Program execution: Start the program by clicking the button "Submit" (red arrow #7).

Data output: Program execution will bring up the resulting window with the data output.
They include the following (fig.2):
• The number of the predicted pre-miRNA (red arrow #1);
• The start position of this pre-miRNA in the genomic sequence (red arrow #2);
• The pre-miRNA's stem-loop with marked miRNA/miRNA* duplex for the optimal miRNA/miRNA* duplex (red arrow #3) or for the best two variants (red arrows #3-4). The miRNAs are marked by the uppercase letters.
• The sequences of the predicted miRNAs.

INPUT DATA
Figure 2. The resulting window.

Evaluating the performance of human pre-miRNA classification:

Figure 3. Each point on the plotted curve represents a false positive(FP)/false negative(FN) pair corresponding to a particular decision HMM-threshold.
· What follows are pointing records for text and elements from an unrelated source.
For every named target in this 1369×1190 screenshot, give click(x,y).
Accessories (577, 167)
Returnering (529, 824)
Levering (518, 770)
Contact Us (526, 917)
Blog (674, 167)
The text markers on the graph show the values of the HMM thresholds. The HMM was trained and validated through 5-fold cross-validation test with a positive dataset (known human pre-miRNAs, miRBase, rel.21.0) and a negative dataset (1881 random sequences from pseudo pre-miRMAs, proposed by Xue С. and co-authors]. Our method was tested without any constraints on the energy, G+C content and e-score.

Comparing the efficiency with other programs for pre-miRNA prediction:

Comparison of efficiency with other pre-miRNA prediction approaches

Table 1a. Prediction results on the artificial sequence of this method, miRNAFold, CID-miRNA, miRPara and Vmir. Our method was tested without any constraints on the G+C content and e-score. The artificial sequence was designed by miRNAFold authors. All the methods are ordered by their publication date from latest to earliest.
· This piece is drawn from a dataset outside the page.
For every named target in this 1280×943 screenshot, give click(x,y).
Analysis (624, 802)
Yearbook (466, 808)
Table 1b. Sensitivity and selectivity values obtained by this method, miRNAFold, CID-miRNA, miRPara, VMir and SSProFiler on Human genomic sequence [The 19th chromosome (strand ‘+’) with a cluster of 50 pre-miRNAs, the start at position 54,169, options (except the energy field). All the methods are ordered by their publication date from latest to earliest.

RERERENCES:
Xue С., Li А., He Е., Liu П., Li Y.,Zhang X. (2005) Classification of real and pseudo microRNA precursors using local structure-sequence features and support vector machine. BMC Bioinformatics. 6, 310.
miRNAFold: Sebastien Tempel and Fariza Tahi. (2012) A fast ab-initio method for predicting miRNA precursors in genomes. NAR, 40(11): e80.
MiRPara: Wu,Y., Wei,B., Liu,H., Li,T. and Rayner,S. (2011) MiRPara: a SVM-based software tool for prediction of most probable microRNA coding regions in genome scale sequences. BMC Bioinformatics, 12, 107.
SSCProfiler: Oulas et al. (2009) Prediction of novel microRNA genes in cancer-associated genomic regions-a combined computational and experimental approach, NAR, 37(10): 3276-87.
CID-miRNA: Tyagi,S., Vaz,C., Gupta,V., Bhatia,R., Maheshwari,S., Srinivasan,A. and Bhattacharya,A. (2008) CID-miRNA: a web server for prediction of novel miRNA precursors in human genome. Biochem. Biophys. Res. Comm., 372, 831–834.
Vmir: Grundhoff,A., Sullivan,C.S. and Ganem,D. (2006) A combined computational and microarray-based approach identifies novel microRNAs encoded by human gamma-herpesviruses. RNA, 12, 733–750.